Claremont McKenna College’s Civility, Access, Resources and Expression Center brought together five grassroots organizations to share their missions and the problems they have faced because of the COVID-19 pandemic in its Political Engagement through Empowered Representation, or PEER, Conference Saturday via Zoom.
The event was titled “What Was 2020? A deep dive into the political progress throughout the past year,” and sought to help participants process the political and social events of the past year and build skills in organizing and activism.
“Students play a much larger role in political activism,” said Athulya Nath, one of the conference’s facilitators, in her opening remarks to over 40 participants.
She added the PEER Conference was conceived in 2019 to promote community and provide resources and access to students who are increasingly politically and socially active. She said 2020 reflected that change in mindset.
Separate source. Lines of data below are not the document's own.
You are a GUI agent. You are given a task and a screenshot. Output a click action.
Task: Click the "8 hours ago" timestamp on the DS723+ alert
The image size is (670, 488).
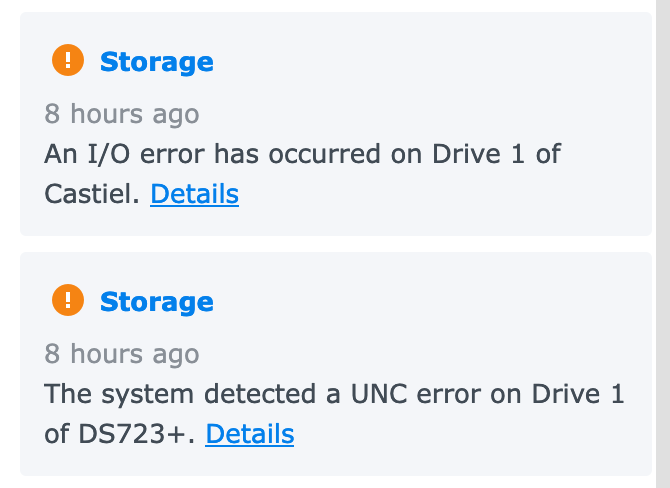(x=121, y=353)
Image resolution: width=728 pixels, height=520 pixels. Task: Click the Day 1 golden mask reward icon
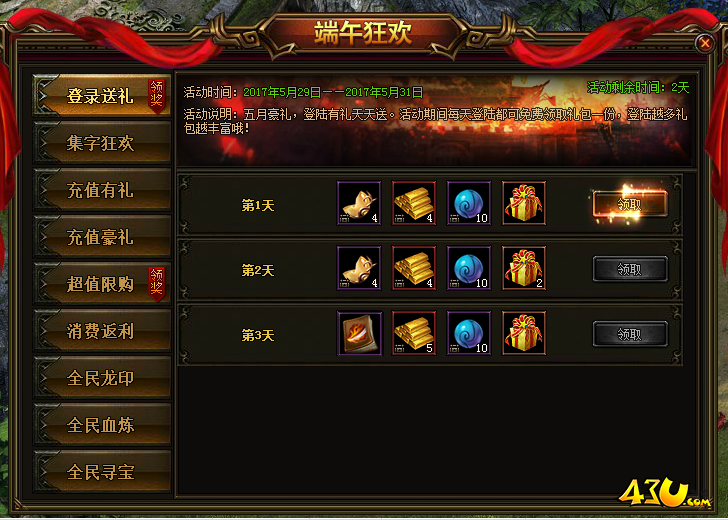click(359, 203)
Anand Giridharadas, author and editor-at-large for Time Magazine, was this year’s keynote speaker.
“COVID was a revelation – a biopsy,” said Giridharadas.
He said that the pandemic accelerated reckonings with race, gender and inequality that had been building over the past 60 years. He said that the pandemic was a disaster for 90% of Americans and those at the top had a great year.
“Corporations rigged the system to profit off disaster,” Giridharadas said.
He asked participants if they feel a return to the pre-COVID normal of February 2020 is not acceptable, what did they learn from the past year that makes it necessary to create a different, more equitable normal. He added that the United States is undergoing massive social, political and demographic change which the pandemic pushed into the spotlight.
“We are changing ourselves dramatically,” said Giridharadas.
Attention then turned to the five grassroots organizations: Ahri, the Black Alliance for Just Immigration, the Inland Empire Immigrant Youth Collective, the Movement for Justice in El Barrio and the Youth Mentoring Action Network. Representatives from each organization spoke at the conference. They said that their plans for 2020 were all upended by COVID, and all re-focused their missions on their immediate communities and mitigating the devastating financial, emotional and physical tolls the pandemic brought through mutual aid, new partnerships and online engagement.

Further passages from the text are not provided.